• _Text shown_
[BEGIN]
I think it’s about sound. I don't know if I could tell you a favorite song. But I could tell you a new favorite sound in a song, you know? Like the last song in Solange’s latest project.
TH: Yeah, When I Get Home.
DNM: I don't know if it's bass or whatever. The one that starts ‘“you can work through me”.
(Note - The song Morris is referring to is ‘I’m A Witness’)
All the notes of that beginning of that song, I literally can just replay the beginning of that song over and over and over again.
There's normally sounds that I get obsessed with, then I have to hear a song to get to that sound.
Gospel music is often like that. Yesterday I went back to Kirk Franklin’s ‘Rebirth,’ which is this one that plays a lot of sounds I like.
In the Dreamgirls soundtrack when they come back together at the end and they allow Jennifer Hudson's character to lead and Beyoncé and everybody's in the background. I love Beyoncé and Beyoncé came from Destiny’s Child, one of the greatest harmonizing groups. So, Beyoncé in harmony behind Jennifer in that and with Anika Noni Rose, that was mind blowing. And then Beyoncé ends it. Jennifer sounded so amazing they’re behind her ‘there…’ and then at the end, Beyoncé is that soprano and she's the last ‘there’ note in the song -- her voice is slightly above and it's just heaven.
TH: So, congratulations on your show Noplace at PPOW Gallery.
DNM: Yeah, that was a group show that Eden Deering curated.
TH: It looked beautiful. I looked through the installation photos online and the chair objects immediately caught my attention, which brings me to my next question and, is something that I have always wondered, what is the significance of chairs in your work?
DNM: I think it's about presence. In my last solo exhibition, which was Play Too Much at Company Gallery, the chairs were... I didn't know what they were. For 10 years I had just been acquiring them and had them all in my house, about 30 of them.
In old photographs of designers, in the ateliers, the fashion designers, they would have a room that was just full of chairs all along the wall, which was also an event space at the end of the night too.
So there are chairs along the wall, and they clear the center. I like something about that. So that was the first thing I was thinking about with selecting chairs.
Then over time I started to think about how humans behave with objects. We know how to socialize them. We say a chair, you think it's supposed to hold you up, you can sit in it, and sometimes it might help you or it might remind you of something or it can even feel like a presence, like a presence is there.
So when I put that grouping at Play Too Much in center, I remember feeling initially like it was a church. It was like church pews the first way I set it up.
I think I’m often trying to visualize transcendence. Some things can feel too grounded in the physical, like chairs.I was attracted to chairs, but then I started to move to other objects domestically.
In Noplace, the sculpture piece that has the three doors. I was thinking about a curtain. I was trying to have windows, they’re powerful because no matter what kind of place you’re in, you know that a window helps to see through to another place.
That other place sometimes being what you need to play, the imagination of that, the knowing that it's possible to be further than where you are. That means that you might be living within or like situated within at a moment, but that you're not limited to that.
[END]
• _Given task A_
According to the interview, who curated the group show Noplace at PPOW Gallery?
• _Given task B_
Rewrite the interview from "So there are" up to and including "other objects domestically.", changing "church pews" to "theater seats".
• _Given task C_
Summarize the interview in two sentences.

• _Dataset content_
[BEGIN]
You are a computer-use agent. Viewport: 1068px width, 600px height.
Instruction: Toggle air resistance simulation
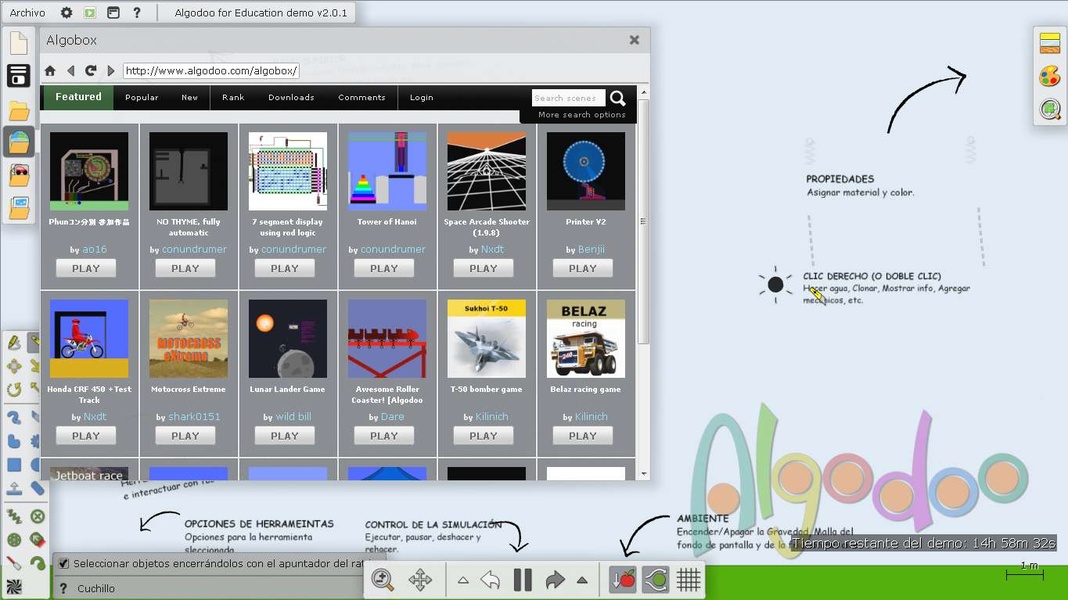655,578
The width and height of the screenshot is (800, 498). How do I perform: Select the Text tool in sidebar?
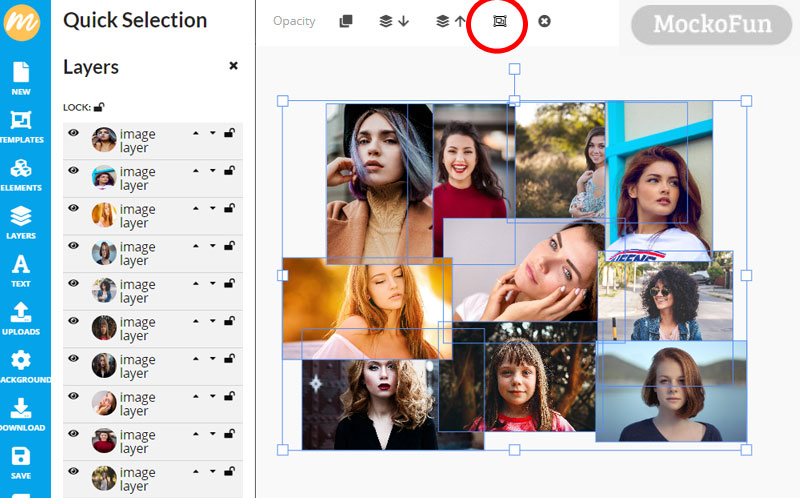pyautogui.click(x=21, y=271)
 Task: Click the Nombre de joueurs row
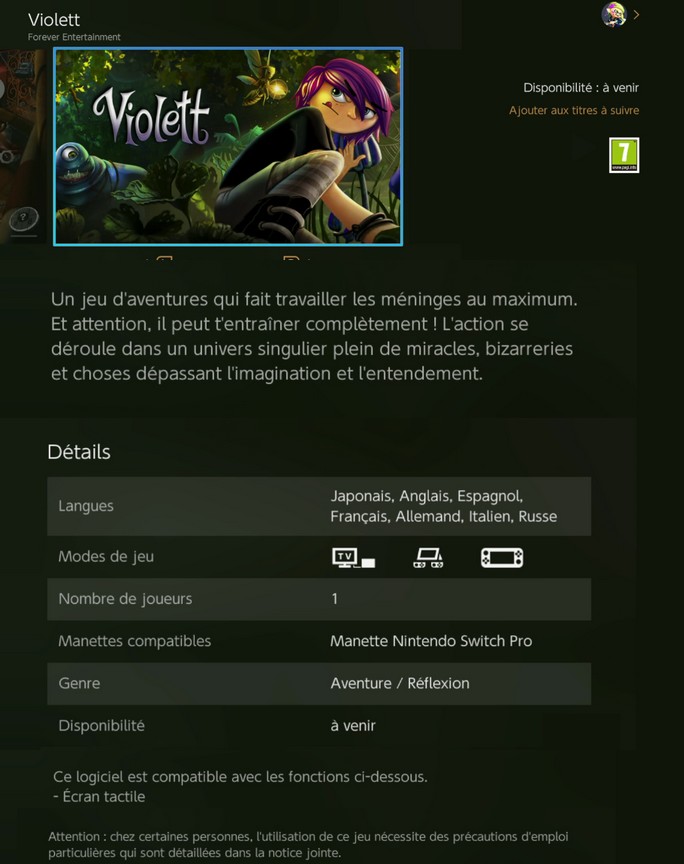click(319, 599)
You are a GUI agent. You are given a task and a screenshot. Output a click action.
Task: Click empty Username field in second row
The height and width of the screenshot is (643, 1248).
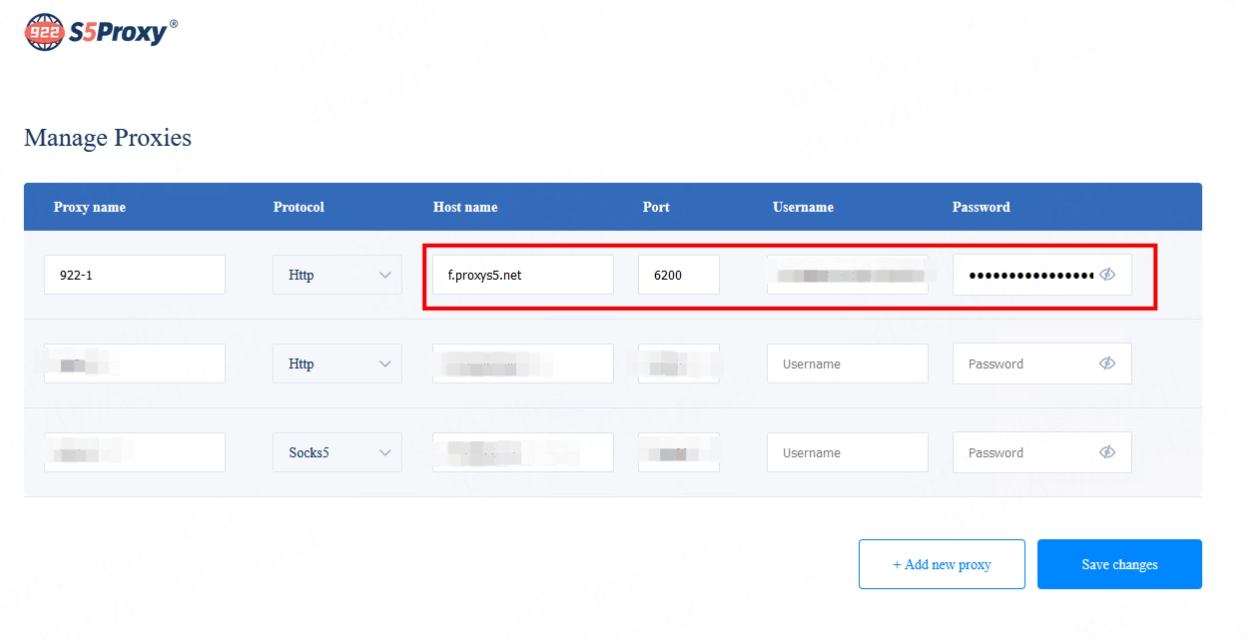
[END]
• _Full output A_
Eden Deering

• _Full output B_
So there are chairs along the wall, and they clear the center. I like something about that. So that was the first thing I was thinking about with selecting chairs.
Then over time I started to think about how humans behave with objects. We know how to socialize them. We say a chair, you think it's supposed to hold you up, you can sit in it, and sometimes it might help you or it might remind you of something or it can even feel like a presence, like a presence is there.
So when I put that grouping at Play Too Much in center, I remember feeling initially like it was a church. It was like theater seats the first way I set it up.
I think I’m often trying to visualize transcendence. Some things can feel too grounded in the physical, like chairs.I was attracted to chairs, but then I started to move to other objects domestically.

• _Full output C_
Morris describes becoming obsessed with particular sounds in songs, such as the opening of a Solange track, gospel music and the closing harmony in the Dreamgirls soundtrack. Morris also explains that the chairs in the work are about presence, and that an effort to visualize transcendence led to other domestic objects, such as the windows in a Noplace sculpture, which suggest that a person is not limited to where they are.